WORK ITEM: Every line in the listing should be set down again verbatim.

◆ ◆ ◆

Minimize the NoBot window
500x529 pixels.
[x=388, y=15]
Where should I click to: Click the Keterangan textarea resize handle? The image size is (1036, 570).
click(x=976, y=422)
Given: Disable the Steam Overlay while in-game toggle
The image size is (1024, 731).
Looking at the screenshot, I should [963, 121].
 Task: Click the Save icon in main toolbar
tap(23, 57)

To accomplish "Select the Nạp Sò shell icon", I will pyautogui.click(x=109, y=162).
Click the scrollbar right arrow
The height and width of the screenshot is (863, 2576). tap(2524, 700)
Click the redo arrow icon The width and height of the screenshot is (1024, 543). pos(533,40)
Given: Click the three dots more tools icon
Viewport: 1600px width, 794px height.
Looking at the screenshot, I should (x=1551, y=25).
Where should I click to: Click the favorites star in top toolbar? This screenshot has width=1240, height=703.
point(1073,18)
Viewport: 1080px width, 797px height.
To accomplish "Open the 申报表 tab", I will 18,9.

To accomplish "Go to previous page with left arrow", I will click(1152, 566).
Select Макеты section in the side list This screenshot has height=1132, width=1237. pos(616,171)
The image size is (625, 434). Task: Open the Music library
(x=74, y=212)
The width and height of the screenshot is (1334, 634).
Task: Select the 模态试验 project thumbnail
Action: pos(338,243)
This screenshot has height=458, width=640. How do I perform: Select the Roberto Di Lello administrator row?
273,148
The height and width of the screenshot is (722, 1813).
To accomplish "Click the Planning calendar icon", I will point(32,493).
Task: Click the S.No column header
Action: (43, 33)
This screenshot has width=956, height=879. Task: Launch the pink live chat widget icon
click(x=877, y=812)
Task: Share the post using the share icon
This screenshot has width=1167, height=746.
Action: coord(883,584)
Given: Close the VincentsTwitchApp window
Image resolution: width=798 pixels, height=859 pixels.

◆ ◆ ◆

TASK RESULT:
Minimize the NoBot window
500x529 pixels.
[x=388, y=15]
Where should I click to: Click the Keterangan textarea resize handle? The image size is (1036, 570).
click(x=976, y=422)
Given: Disable the Steam Overlay while in-game toggle
The image size is (1024, 731).
Looking at the screenshot, I should [963, 121].
 Task: Click the Save icon in main toolbar
tap(23, 57)

To accomplish "Select the Nạp Sò shell icon", I will pyautogui.click(x=109, y=162).
Click the scrollbar right arrow
The height and width of the screenshot is (863, 2576). tap(2524, 700)
Click the redo arrow icon The width and height of the screenshot is (1024, 543). pos(533,40)
Given: Click the three dots more tools icon
Viewport: 1600px width, 794px height.
Looking at the screenshot, I should (x=1551, y=25).
Where should I click to: Click the favorites star in top toolbar? This screenshot has width=1240, height=703.
point(1073,18)
Viewport: 1080px width, 797px height.
To accomplish "Open the 申报表 tab", I will 18,9.

To accomplish "Go to previous page with left arrow", I will click(1152, 566).
Select Макеты section in the side list This screenshot has height=1132, width=1237. pos(616,171)
The image size is (625, 434). Task: Open the Music library
(x=74, y=212)
The width and height of the screenshot is (1334, 634).
Task: Select the 模态试验 project thumbnail
Action: pos(338,243)
This screenshot has height=458, width=640. How do I perform: Select the Roberto Di Lello administrator row?
273,148
The height and width of the screenshot is (722, 1813).
To accomplish "Click the Planning calendar icon", I will point(32,493).
Task: Click the S.No column header
Action: (43, 33)
This screenshot has width=956, height=879. Task: Launch the pink live chat widget icon
click(x=877, y=812)
Task: Share the post using the share icon
This screenshot has width=1167, height=746.
Action: coord(883,584)
Given: Close the VincentsTwitchApp window
Image resolution: width=798 pixels, height=859 pixels.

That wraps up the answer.